### What needs to be done
Of all the entries below, only the lines from the one with "Close the Configurer le cluster wizard" up to and including the one with "Click the image" are to be duplicated exactly.

[[ Task input, beginning ]]

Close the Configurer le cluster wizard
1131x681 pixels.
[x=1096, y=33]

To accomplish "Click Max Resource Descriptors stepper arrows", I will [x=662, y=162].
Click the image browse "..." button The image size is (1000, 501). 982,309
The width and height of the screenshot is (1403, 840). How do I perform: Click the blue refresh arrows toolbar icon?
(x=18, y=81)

[[ Task input, end ]]
[[ Task input, beginning ]]

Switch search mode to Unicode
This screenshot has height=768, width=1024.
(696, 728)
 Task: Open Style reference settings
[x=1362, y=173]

[[ Task input, end ]]

### Exercise answer
Close the Configurer le cluster wizard
1131x681 pixels.
[x=1096, y=33]

To accomplish "Click Max Resource Descriptors stepper arrows", I will [x=662, y=162].
Click the image browse "..." button The image size is (1000, 501). 982,309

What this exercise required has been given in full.